What can Tommy Douglas teach us about our response to climate change? In 1947, his party, the Co-operative Commonwealth Federation (CCF), instituted North America’s first publicly-funded healthcare system, largely as a response to the depression era and demand for government policies that improved human welfare. Like electricity, the Canadian constitution makes healthcare a provincial responsibility, and similar to electricity systems today, for the first half of the 20th century, provincial healthcare systems evolved differently in various Canadian jurisdictions. This changed in 1957 – when inspired by the level and universality of care offered by provinces like Saskatchewan – the federal government passed the Hospital Insurance and Diagnostic Services Act. It offered to reimburse half of provincial and territorial costs for specific hospital services and did so with an objective of standardizing the level of healthcare across the country. The structure of healthcare payments has evolved over the years, but in its current form, the Canada Health Act sets standards that must be met by provinces and territories to receive full monetary transfers.
While the Canadian healthcare system is not perfect, and comes with its own challenges, we should once again look to Tommy Douglas as a source of inspiration for the social ills of the day. Towards this end, in December 2016, premiers and the federal government signed the Pan-Canadian Framework on Clean Growth and Climate Change, which prioritized infrastructure funding programs. While many are being delivered by the federal government, the current model forces a “one-size-fits-all” approach that requires investments to be structured to meet federal rather than provincial needs. Current funding mechanisms also require onerous costsharing and reporting requirements; and in any case fail to address the root of the problem.

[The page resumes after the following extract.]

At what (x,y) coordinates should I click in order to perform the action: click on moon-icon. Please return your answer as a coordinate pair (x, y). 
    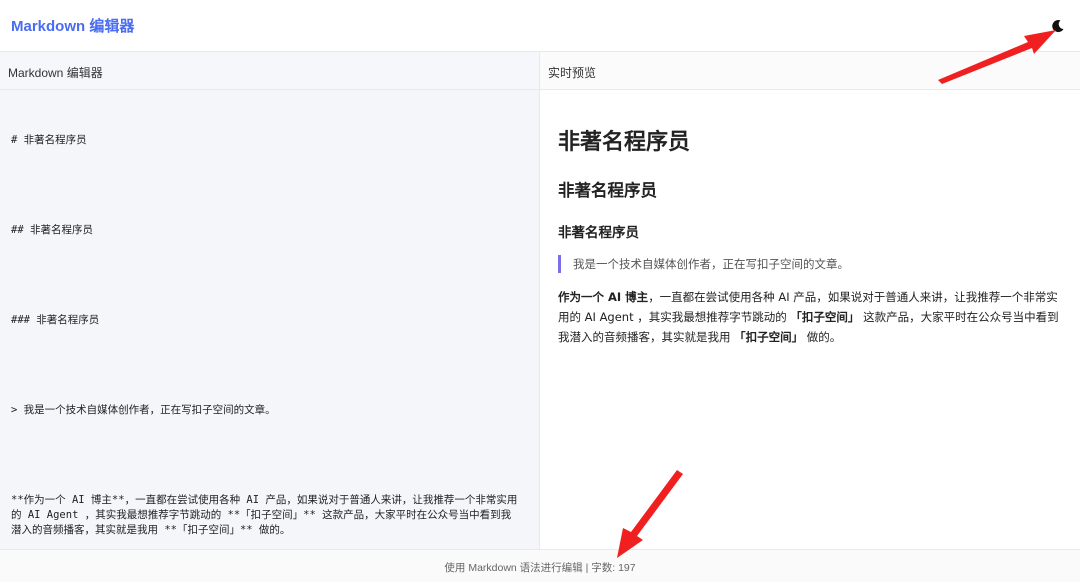
    Looking at the image, I should click on (1058, 26).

The federal government must be bolder and focus on the regulatory constructs that govern provincial and territorial electricity infrastructure investments, and this issue should be prioritized at the next Energy and Mines Ministers’ Conference (EMMC).
Discussions should concentrate on the development of principles for a shared climate funding formula to unlock the investments required for deep decarbonization and electrification of the Canadian economy. Like healthcare, this funding will need to be ubiquitous and transformative, enabling continuous investments over business-as-usual, and be fully directed by provincial and territorial governments. Like healthcare, the government should set metrics, such as emissions reductions, to incentivize the proper use of funding.
I have no doubt that Tommy Douglas would be supportive of such an approach, especially since it was his government that created the provincially-owned Saskatchewan Power Corporation, a predecessor to SaskPower. SaskPower and its provincial owners are but one of the many stakeholders across the country that would benefit from a similar costsharing scheme. Like Tommy Douglas, such bold action might also make its founder one of the greatest Canadians ever, having solved yet another global problem with domestic Canadian values.